WHAT TO WORK ON - Every entry needs to be reproduced exactly.

§

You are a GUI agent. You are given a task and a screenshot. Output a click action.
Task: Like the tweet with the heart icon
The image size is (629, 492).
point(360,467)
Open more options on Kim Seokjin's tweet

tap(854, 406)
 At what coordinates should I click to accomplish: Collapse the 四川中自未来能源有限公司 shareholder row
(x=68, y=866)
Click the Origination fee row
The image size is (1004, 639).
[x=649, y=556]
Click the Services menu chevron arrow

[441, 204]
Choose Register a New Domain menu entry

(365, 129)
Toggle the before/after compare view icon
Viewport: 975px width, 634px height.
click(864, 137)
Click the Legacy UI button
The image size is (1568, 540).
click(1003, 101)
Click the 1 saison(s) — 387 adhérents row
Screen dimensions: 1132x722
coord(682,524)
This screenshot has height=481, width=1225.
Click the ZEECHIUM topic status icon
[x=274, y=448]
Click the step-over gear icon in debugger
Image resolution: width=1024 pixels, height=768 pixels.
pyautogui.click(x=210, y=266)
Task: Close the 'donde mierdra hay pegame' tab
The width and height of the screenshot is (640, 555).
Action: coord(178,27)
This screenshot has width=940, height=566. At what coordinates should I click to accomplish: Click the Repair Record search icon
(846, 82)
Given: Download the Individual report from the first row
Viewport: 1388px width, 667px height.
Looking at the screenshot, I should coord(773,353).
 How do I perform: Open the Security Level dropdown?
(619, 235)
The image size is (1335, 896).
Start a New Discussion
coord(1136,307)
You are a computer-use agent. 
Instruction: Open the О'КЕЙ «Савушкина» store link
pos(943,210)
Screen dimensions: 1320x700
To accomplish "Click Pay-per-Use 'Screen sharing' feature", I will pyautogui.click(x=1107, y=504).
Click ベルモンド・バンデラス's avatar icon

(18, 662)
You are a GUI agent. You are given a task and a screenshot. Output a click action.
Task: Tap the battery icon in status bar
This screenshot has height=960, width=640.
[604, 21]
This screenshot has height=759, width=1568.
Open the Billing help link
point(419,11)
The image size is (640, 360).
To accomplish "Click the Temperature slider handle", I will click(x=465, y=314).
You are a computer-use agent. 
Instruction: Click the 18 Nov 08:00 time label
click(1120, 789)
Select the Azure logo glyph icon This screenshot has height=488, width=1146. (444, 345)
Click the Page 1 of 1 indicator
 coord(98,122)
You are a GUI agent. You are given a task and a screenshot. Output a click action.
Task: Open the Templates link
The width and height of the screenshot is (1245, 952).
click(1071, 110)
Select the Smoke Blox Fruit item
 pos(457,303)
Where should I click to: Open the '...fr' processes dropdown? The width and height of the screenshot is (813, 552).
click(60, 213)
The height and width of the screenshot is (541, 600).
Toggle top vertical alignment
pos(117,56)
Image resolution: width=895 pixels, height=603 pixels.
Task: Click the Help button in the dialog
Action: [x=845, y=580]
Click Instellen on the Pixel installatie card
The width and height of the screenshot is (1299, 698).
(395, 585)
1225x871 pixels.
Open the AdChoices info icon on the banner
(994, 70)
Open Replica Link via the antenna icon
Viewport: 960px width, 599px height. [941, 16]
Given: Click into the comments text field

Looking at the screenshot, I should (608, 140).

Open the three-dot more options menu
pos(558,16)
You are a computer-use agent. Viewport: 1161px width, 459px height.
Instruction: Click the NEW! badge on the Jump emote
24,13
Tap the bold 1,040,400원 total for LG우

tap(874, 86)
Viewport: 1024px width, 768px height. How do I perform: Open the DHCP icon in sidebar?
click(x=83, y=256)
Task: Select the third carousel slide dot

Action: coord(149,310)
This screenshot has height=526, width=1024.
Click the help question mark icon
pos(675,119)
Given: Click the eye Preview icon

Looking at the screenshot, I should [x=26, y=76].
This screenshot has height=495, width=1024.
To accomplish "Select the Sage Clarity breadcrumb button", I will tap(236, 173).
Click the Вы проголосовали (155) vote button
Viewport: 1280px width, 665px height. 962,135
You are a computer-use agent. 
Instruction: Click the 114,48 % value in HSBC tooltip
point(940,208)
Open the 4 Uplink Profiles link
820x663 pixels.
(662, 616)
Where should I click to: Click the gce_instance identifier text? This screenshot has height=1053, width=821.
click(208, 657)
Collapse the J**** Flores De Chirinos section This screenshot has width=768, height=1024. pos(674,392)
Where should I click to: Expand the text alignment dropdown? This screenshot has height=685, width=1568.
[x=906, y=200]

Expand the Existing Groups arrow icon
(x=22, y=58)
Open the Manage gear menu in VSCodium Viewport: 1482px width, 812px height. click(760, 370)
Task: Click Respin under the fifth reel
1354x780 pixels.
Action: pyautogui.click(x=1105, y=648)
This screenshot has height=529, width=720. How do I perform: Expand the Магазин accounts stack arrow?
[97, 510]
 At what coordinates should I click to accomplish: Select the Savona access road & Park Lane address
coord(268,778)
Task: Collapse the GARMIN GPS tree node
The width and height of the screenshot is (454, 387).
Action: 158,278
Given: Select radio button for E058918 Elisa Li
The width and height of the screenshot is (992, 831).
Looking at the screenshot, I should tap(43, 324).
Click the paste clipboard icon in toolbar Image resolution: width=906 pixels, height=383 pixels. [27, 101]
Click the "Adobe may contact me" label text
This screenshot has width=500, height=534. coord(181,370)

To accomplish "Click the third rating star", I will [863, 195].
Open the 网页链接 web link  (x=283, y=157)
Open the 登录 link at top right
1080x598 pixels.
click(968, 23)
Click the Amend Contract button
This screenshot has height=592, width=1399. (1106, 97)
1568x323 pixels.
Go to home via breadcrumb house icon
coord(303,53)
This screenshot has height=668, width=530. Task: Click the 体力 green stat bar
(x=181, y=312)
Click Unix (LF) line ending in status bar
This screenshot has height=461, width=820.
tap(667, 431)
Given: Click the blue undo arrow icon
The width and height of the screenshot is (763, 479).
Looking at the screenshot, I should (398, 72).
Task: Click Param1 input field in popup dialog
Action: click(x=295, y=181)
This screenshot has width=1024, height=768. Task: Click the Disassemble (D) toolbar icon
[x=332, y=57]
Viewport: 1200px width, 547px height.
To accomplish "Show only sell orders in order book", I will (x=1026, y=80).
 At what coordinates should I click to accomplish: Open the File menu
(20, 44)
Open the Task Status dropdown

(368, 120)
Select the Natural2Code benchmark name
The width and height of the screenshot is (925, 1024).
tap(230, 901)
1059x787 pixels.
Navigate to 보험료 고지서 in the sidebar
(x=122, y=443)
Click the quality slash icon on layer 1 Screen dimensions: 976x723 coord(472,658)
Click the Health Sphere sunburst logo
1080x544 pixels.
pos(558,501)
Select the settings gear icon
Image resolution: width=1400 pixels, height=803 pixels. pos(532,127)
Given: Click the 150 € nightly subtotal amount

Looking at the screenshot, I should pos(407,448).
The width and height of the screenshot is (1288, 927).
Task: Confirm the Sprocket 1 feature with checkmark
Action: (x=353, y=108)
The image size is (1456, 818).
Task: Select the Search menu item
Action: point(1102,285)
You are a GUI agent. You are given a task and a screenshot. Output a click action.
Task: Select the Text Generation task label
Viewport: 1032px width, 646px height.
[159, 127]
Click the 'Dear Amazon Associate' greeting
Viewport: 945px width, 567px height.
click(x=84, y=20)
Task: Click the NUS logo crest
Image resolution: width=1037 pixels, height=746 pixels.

§

ANSWER TO THIS EXERCISE -
You are a GUI agent. You are given a task and a screenshot. Output a click action.
Task: Like the tweet with the heart icon
The image size is (629, 492).
point(360,467)
Open more options on Kim Seokjin's tweet

tap(854, 406)
 At what coordinates should I click to accomplish: Collapse the 四川中自未来能源有限公司 shareholder row
(x=68, y=866)
Click the Origination fee row
The image size is (1004, 639).
[x=649, y=556]
Click the Services menu chevron arrow

[441, 204]
Choose Register a New Domain menu entry

(365, 129)
Toggle the before/after compare view icon
Viewport: 975px width, 634px height.
click(864, 137)
Click the Legacy UI button
The image size is (1568, 540).
click(1003, 101)
Click the 1 saison(s) — 387 adhérents row
Screen dimensions: 1132x722
coord(682,524)
This screenshot has height=481, width=1225.
Click the ZEECHIUM topic status icon
[x=274, y=448]
Click the step-over gear icon in debugger
Image resolution: width=1024 pixels, height=768 pixels.
pyautogui.click(x=210, y=266)
Task: Close the 'donde mierdra hay pegame' tab
The width and height of the screenshot is (640, 555).
Action: coord(178,27)
This screenshot has width=940, height=566. At what coordinates should I click to accomplish: Click the Repair Record search icon
(846, 82)
Given: Download the Individual report from the first row
Viewport: 1388px width, 667px height.
Looking at the screenshot, I should coord(773,353).
 How do I perform: Open the Security Level dropdown?
(619, 235)
The image size is (1335, 896).
Start a New Discussion
coord(1136,307)
You are a computer-use agent. 
Instruction: Open the О'КЕЙ «Савушкина» store link
pos(943,210)
Screen dimensions: 1320x700
To accomplish "Click Pay-per-Use 'Screen sharing' feature", I will pyautogui.click(x=1107, y=504).
Click ベルモンド・バンデラス's avatar icon

(18, 662)
You are a GUI agent. You are given a task and a screenshot. Output a click action.
Task: Tap the battery icon in status bar
This screenshot has height=960, width=640.
[604, 21]
This screenshot has height=759, width=1568.
Open the Billing help link
point(419,11)
The image size is (640, 360).
To accomplish "Click the Temperature slider handle", I will click(x=465, y=314).
You are a computer-use agent. 
Instruction: Click the 18 Nov 08:00 time label
click(1120, 789)
Select the Azure logo glyph icon This screenshot has height=488, width=1146. (444, 345)
Click the Page 1 of 1 indicator
 coord(98,122)
You are a GUI agent. You are given a task and a screenshot. Output a click action.
Task: Open the Templates link
The width and height of the screenshot is (1245, 952).
click(1071, 110)
Select the Smoke Blox Fruit item
 pos(457,303)
Where should I click to: Open the '...fr' processes dropdown? The width and height of the screenshot is (813, 552).
click(60, 213)
The height and width of the screenshot is (541, 600).
Toggle top vertical alignment
pos(117,56)
Image resolution: width=895 pixels, height=603 pixels.
Task: Click the Help button in the dialog
Action: [x=845, y=580]
Click Instellen on the Pixel installatie card
The width and height of the screenshot is (1299, 698).
(395, 585)
1225x871 pixels.
Open the AdChoices info icon on the banner
(994, 70)
Open Replica Link via the antenna icon
Viewport: 960px width, 599px height. [941, 16]
Given: Click into the comments text field

Looking at the screenshot, I should (608, 140).

Open the three-dot more options menu
pos(558,16)
You are a computer-use agent. Viewport: 1161px width, 459px height.
Instruction: Click the NEW! badge on the Jump emote
24,13
Tap the bold 1,040,400원 total for LG우

tap(874, 86)
Viewport: 1024px width, 768px height. How do I perform: Open the DHCP icon in sidebar?
click(x=83, y=256)
Task: Select the third carousel slide dot

Action: coord(149,310)
This screenshot has height=526, width=1024.
Click the help question mark icon
pos(675,119)
Given: Click the eye Preview icon

Looking at the screenshot, I should [x=26, y=76].
This screenshot has height=495, width=1024.
To accomplish "Select the Sage Clarity breadcrumb button", I will tap(236, 173).
Click the Вы проголосовали (155) vote button
Viewport: 1280px width, 665px height. 962,135
You are a computer-use agent. 
Instruction: Click the 114,48 % value in HSBC tooltip
point(940,208)
Open the 4 Uplink Profiles link
820x663 pixels.
(662, 616)
Where should I click to: Click the gce_instance identifier text? This screenshot has height=1053, width=821.
click(208, 657)
Collapse the J**** Flores De Chirinos section This screenshot has width=768, height=1024. pos(674,392)
Where should I click to: Expand the text alignment dropdown? This screenshot has height=685, width=1568.
[x=906, y=200]

Expand the Existing Groups arrow icon
(x=22, y=58)
Open the Manage gear menu in VSCodium Viewport: 1482px width, 812px height. click(760, 370)
Task: Click Respin under the fifth reel
1354x780 pixels.
Action: pyautogui.click(x=1105, y=648)
This screenshot has height=529, width=720. How do I perform: Expand the Магазин accounts stack arrow?
[97, 510]
 At what coordinates should I click to accomplish: Select the Savona access road & Park Lane address
coord(268,778)
Task: Collapse the GARMIN GPS tree node
The width and height of the screenshot is (454, 387).
Action: 158,278
Given: Select radio button for E058918 Elisa Li
The width and height of the screenshot is (992, 831).
Looking at the screenshot, I should tap(43, 324).
Click the paste clipboard icon in toolbar Image resolution: width=906 pixels, height=383 pixels. [27, 101]
Click the "Adobe may contact me" label text
This screenshot has width=500, height=534. coord(181,370)

To accomplish "Click the third rating star", I will [863, 195].
Open the 网页链接 web link  (x=283, y=157)
Open the 登录 link at top right
1080x598 pixels.
click(968, 23)
Click the Amend Contract button
This screenshot has height=592, width=1399. (1106, 97)
1568x323 pixels.
Go to home via breadcrumb house icon
coord(303,53)
This screenshot has height=668, width=530. Task: Click the 体力 green stat bar
(x=181, y=312)
Click Unix (LF) line ending in status bar
This screenshot has height=461, width=820.
tap(667, 431)
Given: Click the blue undo arrow icon
The width and height of the screenshot is (763, 479).
Looking at the screenshot, I should (398, 72).
Task: Click Param1 input field in popup dialog
Action: click(x=295, y=181)
This screenshot has width=1024, height=768. Task: Click the Disassemble (D) toolbar icon
[x=332, y=57]
Viewport: 1200px width, 547px height.
To accomplish "Show only sell orders in order book", I will (x=1026, y=80).
 At what coordinates should I click to accomplish: Open the File menu
(20, 44)
Open the Task Status dropdown

(368, 120)
Select the Natural2Code benchmark name
The width and height of the screenshot is (925, 1024).
tap(230, 901)
1059x787 pixels.
Navigate to 보험료 고지서 in the sidebar
(x=122, y=443)
Click the quality slash icon on layer 1 Screen dimensions: 976x723 coord(472,658)
Click the Health Sphere sunburst logo
1080x544 pixels.
pos(558,501)
Select the settings gear icon
Image resolution: width=1400 pixels, height=803 pixels. pos(532,127)
Given: Click the 150 € nightly subtotal amount

Looking at the screenshot, I should pos(407,448).
The width and height of the screenshot is (1288, 927).
Task: Confirm the Sprocket 1 feature with checkmark
Action: (x=353, y=108)
The image size is (1456, 818).
Task: Select the Search menu item
Action: point(1102,285)
You are a GUI agent. You are given a task and a screenshot. Output a click action.
Task: Select the Text Generation task label
Viewport: 1032px width, 646px height.
[159, 127]
Click the 'Dear Amazon Associate' greeting
Viewport: 945px width, 567px height.
click(x=84, y=20)
Task: Click the NUS logo crest
Image resolution: width=1037 pixels, height=746 pixels.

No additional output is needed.